Siamo in grado di riorganizzare il sistema pubblico universalistico in modo tale che questo sopravviva al mutare delle esigenze e della composizione sociale, oppure ci rassegniamo a un futuro in cui ad accedere alle cure saranno solo i ceti più abbienti?

Nella nostra regione abbiamo fatto grandi trasformazioni dei sistemi sanitari. Siamo passati da una rete ospedaliera che prevedeva piccoli e piccolissimi centri a un sistema che punta su presidi di primo e secondo livello, con un alto numero di accessi e prestazioni sanitarie elevate. Dobbiamo però garantire una rete ospedaliera con un primo livello diffuso, che non inviti i cittadini a recarsi al pronto soccorso per qualunque piccola necessità.  C’è bisogno di un patto a livello territoriale in cui si mettono a disposizione tutte le risorse locali, penso al il volontariato, che deve comunque stare all’interno della programmazione del pubblico.  Dobbiamo decidere se i territori sono in grado di prendersi in carico complessivamente le persone.

Nella Valdisieve possiamo decidere di fare due cose: un distretto che preveda anche le prestazioni specialistiche, oppure qualcosa di più. Spetta alle amministrazioni a doversi mettere in relazione, individuando la scelta più giusta.

 

C’è un problema nazionale di risorse. La  Regione Toscana non è in grado di efficientare ulteriormente, per farlo dovremmo parlare di tagli, ma questo sarebbe insopportabile per il sistema. Dobbiamo soddisfare l’esigenza dei nuovi farmaci, quelli salvavita oncologici o quelli per le epatite C. Nonostante questo, le risorse nazionali destinate alla sanità rischiano di scendere sotto il 6,5 per cento del Pil nazionale, da tempo siamo sotto la media europea.  Una scelta politica su cui è urgente cambiare rotta.

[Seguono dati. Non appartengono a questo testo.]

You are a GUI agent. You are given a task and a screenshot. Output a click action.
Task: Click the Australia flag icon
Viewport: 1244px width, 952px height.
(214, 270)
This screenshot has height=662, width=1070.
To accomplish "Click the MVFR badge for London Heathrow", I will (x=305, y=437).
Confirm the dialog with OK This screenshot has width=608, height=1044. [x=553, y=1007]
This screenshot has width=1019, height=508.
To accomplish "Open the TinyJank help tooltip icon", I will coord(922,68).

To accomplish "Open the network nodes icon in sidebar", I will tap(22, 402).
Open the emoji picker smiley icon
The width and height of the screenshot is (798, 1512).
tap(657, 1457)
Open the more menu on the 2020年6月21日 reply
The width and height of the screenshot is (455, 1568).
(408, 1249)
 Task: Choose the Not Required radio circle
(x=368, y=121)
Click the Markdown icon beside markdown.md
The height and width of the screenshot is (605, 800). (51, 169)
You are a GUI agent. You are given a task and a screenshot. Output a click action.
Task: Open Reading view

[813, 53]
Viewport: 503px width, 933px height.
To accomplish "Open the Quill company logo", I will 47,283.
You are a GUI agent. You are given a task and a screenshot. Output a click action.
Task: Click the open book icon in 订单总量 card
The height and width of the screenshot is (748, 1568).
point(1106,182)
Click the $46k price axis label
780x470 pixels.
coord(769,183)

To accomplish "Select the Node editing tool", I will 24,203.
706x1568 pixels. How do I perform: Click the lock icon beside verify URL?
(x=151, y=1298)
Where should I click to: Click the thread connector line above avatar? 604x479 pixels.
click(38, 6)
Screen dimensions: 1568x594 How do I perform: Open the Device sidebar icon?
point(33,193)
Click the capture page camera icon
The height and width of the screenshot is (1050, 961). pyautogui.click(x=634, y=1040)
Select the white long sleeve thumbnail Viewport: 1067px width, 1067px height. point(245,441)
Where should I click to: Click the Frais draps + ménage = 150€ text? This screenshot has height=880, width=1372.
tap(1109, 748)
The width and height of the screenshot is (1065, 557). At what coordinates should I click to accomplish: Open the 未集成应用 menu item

Sul personale è grande il problema del blocco del turn over. Un blocco che va affrontato a livello nazionale, la legge Brunetta non è stata modificata da nessuno.

La riforma che abbiamo avviato in Toscana deve avere gambe, braccia e testa. Penso alla creazione di un nuovo rapporto tra istituzioni a tutti i livelli e tutto ciò che ruota attorno all’assistenza sanitaria e all’erogazione dei servizi, mi riferisco anche alle strutture private a patto che tutto stia in un governo e in un controllo pubblico e di qualità del pubblico.

La sanità è una materia complicata, dobbiamo saper spiegare ai cittadini cosa stiamo cercando di mettere in piedi. La società cambia, le patologie cambiano. Viviamo più a lungo. A questo corrisponde un aumento della cronicità che deve essere gestita. Dobbiamo rispondere con una organizzazione che non costringa le persone a fare avanti e indietro dalle strutture ospedaliere. Questo è per tutta la regione una prospettiva sulla quale non possiamo fare marcia indietro. Abbiamo bisogno di partecipazione, di territori organizzati che sappiano alzare la voce rispetto ai bisogni delle comunità e di una politica che sappia dare risposte.